Library · Reading notes

Designing Data-Intensive Applications

By Martin Kleppmann. The map of the whole data territory: storage, replication, transactions, streaming, and everything that breaks in between.

FR EN
Designing Data-Intensive Applications book cover, Martin Kleppmann

Designing Data-Intensive Applications

Designing Data-Intensive Applications: The Big Ideas Behind Reliable, Scalable, and Maintainable Systems

9 /10

« Dense, demanding, monumental: the book that turns 'works on my machine' into 'I know why it breaks in production'. »

  • AuthorMartin Kleppmann
  • Year2017 · O'Reilly Media
  • Pages614
  • This page~10 min read
Book rating across 5 dimensionsIdeas10/10Practical7/10Readability8/10Aged well8/10Examples9/10

The complete map of data systems: SQL, NoSQL, replication, streaming.
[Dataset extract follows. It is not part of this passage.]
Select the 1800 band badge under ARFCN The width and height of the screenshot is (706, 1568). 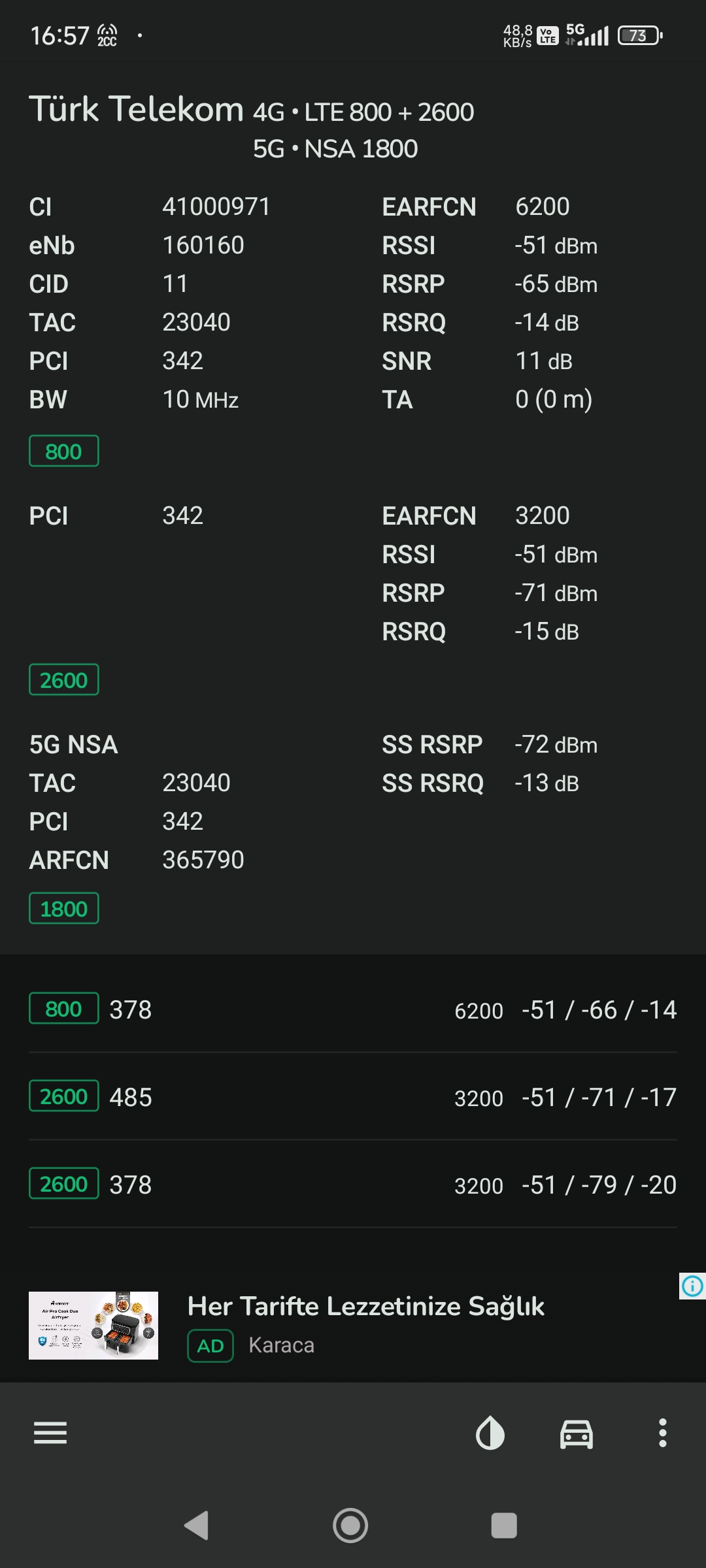(x=64, y=908)
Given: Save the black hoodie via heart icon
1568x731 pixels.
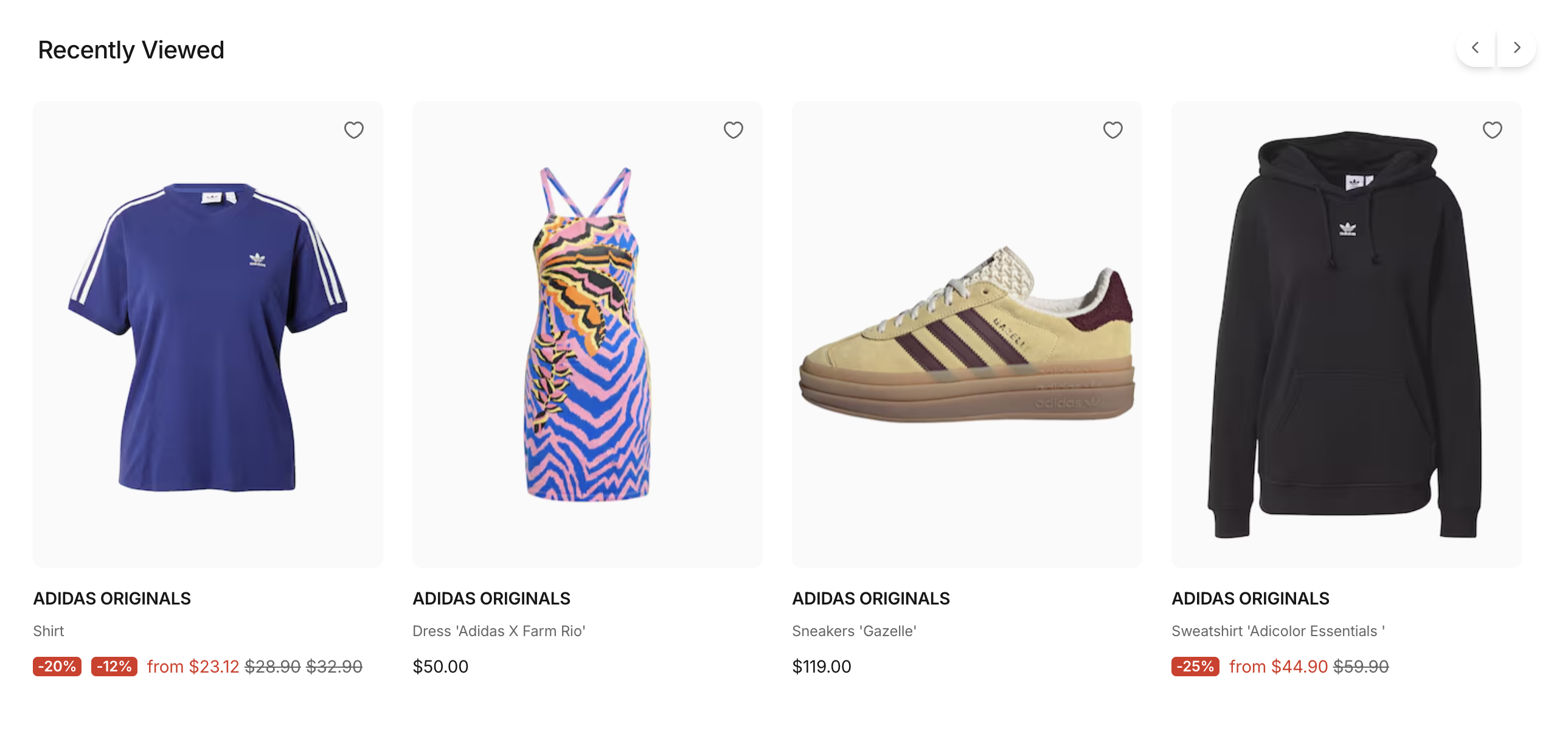Looking at the screenshot, I should (x=1492, y=130).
The absolute must-read.

Why this book

Every web developer lives on top of a stack they didn't build: a SQL database behind an ORM, a Redis cache, a message queue, a search index. As long as everything works, that stack is invisible. The day a MySQL replica returns stale data, two concurrent requests silently clobber a counter, or a network timeout leaves the system in an inconsistent state, you discover you don't really understand your own foundations.

Martin Kleppmann wrote the book that fills that gap. Almost four years of writing, more than 800 references, and a promise kept from cover to cover: explaining not how to use any particular tool, but why each tool works the way it works, and what questions to ask before picking one. Since 2017, "DDIA" has probably been the most recommended book in all of backend engineering. It deserves it.

The ideas that stay

1You are already a data system designer

Tool categories merged without telling anyone: Redis is a datastore used as a message queue, Kafka is a message queue with database-grade durability guarantees. As soon as your application combines a database, a cache and a search index kept in sync by your own code, Kleppmann is blunt: "You are now not only an application developer, but also a data system designer" (p. 5). The title isn't honorary, it comes with the liabilities: your application code is what guarantees (or fails to guarantee) that the cache gets invalidated at the right time. The whole book follows from this observation: since you're assembling data systems anyway, you might as well understand what's inside them.

2Describe the load before it crushes you: Twitter's fan-out

"X is scalable" means nothing; the real question is "if the load grows in a particular way, what are our options?". The book's flagship example: Twitter in 2012, 4,600 tweets posted per second, but 300,000 timeline reads per second. Precomputing every timeline at write time turns 4,600 tweets/s into 345,000 writes/s, and an account with 30 million followers triggers 30 million writes for a single tweet (p. 11-13). The final solution is hybrid: fan-out for everyone, except celebrities, merged at read time. The lesson outlives Twitter: identify your load parameter (here, the distribution of followers) before choosing an architecture. And measure in percentiles, not averages: Amazon specifies its services at the 99.9th percentile because the slowest requests hit the customers with the fullest accounts, hence the most valuable ones (p. 15).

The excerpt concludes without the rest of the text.